Het informeren van de Kamer
Schriftelijke vragen
Nummer: 2022D26960, datum: 2022-06-24, bijgewerkt: 2024-02-19 10:56, versie: 2
Directe link naar document (.pdf), link naar pagina op de Tweede Kamer site, officiële HTML versie (kv-tk-2022Z13070).
Gerelateerde personen:- Eerste ondertekenaar: E.M. Westerveld, Tweede Kamerlid (GroenLinks-PvdA)
- Mede ondertekenaar: L. Bromet, Tweede Kamerlid (GroenLinks-PvdA)

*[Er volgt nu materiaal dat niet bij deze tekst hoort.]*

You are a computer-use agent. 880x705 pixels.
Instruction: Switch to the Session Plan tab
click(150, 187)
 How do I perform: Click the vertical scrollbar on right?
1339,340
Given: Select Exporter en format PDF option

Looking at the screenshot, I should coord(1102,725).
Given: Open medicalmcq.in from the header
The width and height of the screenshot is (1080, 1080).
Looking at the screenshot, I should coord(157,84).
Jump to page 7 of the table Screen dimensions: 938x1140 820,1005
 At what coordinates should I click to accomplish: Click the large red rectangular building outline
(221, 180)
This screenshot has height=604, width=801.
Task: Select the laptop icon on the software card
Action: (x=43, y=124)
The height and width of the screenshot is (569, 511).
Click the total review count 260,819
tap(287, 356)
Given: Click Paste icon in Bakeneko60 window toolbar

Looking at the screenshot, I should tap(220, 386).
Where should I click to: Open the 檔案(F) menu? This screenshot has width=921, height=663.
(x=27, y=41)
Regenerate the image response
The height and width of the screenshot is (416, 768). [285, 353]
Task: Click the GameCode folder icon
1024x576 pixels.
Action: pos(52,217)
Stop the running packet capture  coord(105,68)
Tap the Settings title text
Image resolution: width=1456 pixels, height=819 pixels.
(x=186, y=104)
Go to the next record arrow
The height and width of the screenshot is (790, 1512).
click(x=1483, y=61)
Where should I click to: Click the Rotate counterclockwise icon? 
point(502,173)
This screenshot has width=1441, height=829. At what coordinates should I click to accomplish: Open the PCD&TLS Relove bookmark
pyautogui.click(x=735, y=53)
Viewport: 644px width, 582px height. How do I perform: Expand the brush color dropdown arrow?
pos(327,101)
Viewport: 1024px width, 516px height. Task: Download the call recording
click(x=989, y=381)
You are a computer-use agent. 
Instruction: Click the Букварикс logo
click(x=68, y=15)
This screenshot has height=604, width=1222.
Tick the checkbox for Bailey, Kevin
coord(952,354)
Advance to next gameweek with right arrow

Onderdeel van zaak 2022Z13070:
- Gericht aan: M. Rutte, minister-president
- Indiener: E.M. Westerveld, Tweede Kamerlid
- Medeindiener: L. Bromet, Tweede Kamerlid
- Voortouwcommissie: TK
Preview document (🔗 origineel)
Tweede Kamer der Staten-Generaal | 2 |
Vergaderjaar 2021-2022 | Vragen gesteld door de leden der Kamer |
2022Z13070
Vragen van de leden Westerveld en Bromet (beiden GroenLinks) aan de Minister-President over het informeren van de Kamer (ingezonden 24 juni 2022).
Vraag 1
Herinnert u zich uw antwoorden van 20 juni jl. op onze schriftelijke vragen van 3 juni 2022 over het informeren van de Kamer?1
Vraag 2
Kunt u toelichten waarom niet iedere vraag inhoudelijk is beantwoord? Kunt u zich voorstellen dat door de zeer summiere beantwoording van de gestelde vragen over de grondwettelijke informatiepositie van de Kamer de indruk kan worden gewekt dat de regering de zorgen uit het parlement over de tijdige en volledige informatie niet serieus neemt?
Vraag 3
Wilt u vraag 3 «Hoe vindt u dat het sinds de beantwoording van genoemde schriftelijke vragen is gegaan met het naleven van werkafspraken tussen kabinet en Kamer over de wijze van informeren van de Kamer?» alsnog inhoudelijk beantwoorden? Zo nee, waarom niet?
Vraag 4
Wilt u vraag 5 «Kunt u zich voorstellen dat Kamerleden hun werk niet goed kunnen doen, wanneer zij moeten reageren op berichtgeving in de media terwijl de informatie nog niet aan de Kamer is gezonden?» alsnog inhoudelijk beantwoorden? Zo nee, waarom niet?
Vraag 5
Wilt u vraag 6 «Deelt u de mening dat het feit dat een bewindspersoon graag in de media wil optreden (bijvoorbeeld interview in een krant of een optreden in een televisie-uitzending) over een kabinetsplan het niet rechtvaardigt dat media voordat een kabinetsplan naar de Kamer wordt gestuurd, van het kabinetsplan (onder embargo) op de hoogte worden gesteld? Zo nee, waarom acht u een mediaoptreden en/of het onder embargo naar de media sturen van een kabinetsplan belangrijker dat het tijdig informeren van de Kamer? En op welke wijze acht u dit passen binnen de werkafspraken met de Tweede Kamer?» alsnog inhoudelijk beantwoorden?
Vraag 6
Wat bedoelt u precies met «zo snel als redelijkerwijs mogelijk» in uw antwoord op vraag 2 van 20 juni jl.? Kunt u dit nader concretiseren aan de hand van voorbeelden? Deelt u de mening dat wanneer bewindspersonen (onder embargo) media kunnen informeren, het redelijkerwijs ook mogelijk moet zijn om diezelfde informatie ten minste op hetzelfde moment aan de Kamer te verstrekken? Zo nee, waarom niet?
Vraag 7
Kunt u deze vragen afzonderlijk van elkaar beantwoorden zonder te verwijzen naar antwoorden op voorgaande vragen? Zo nee, waarom niet?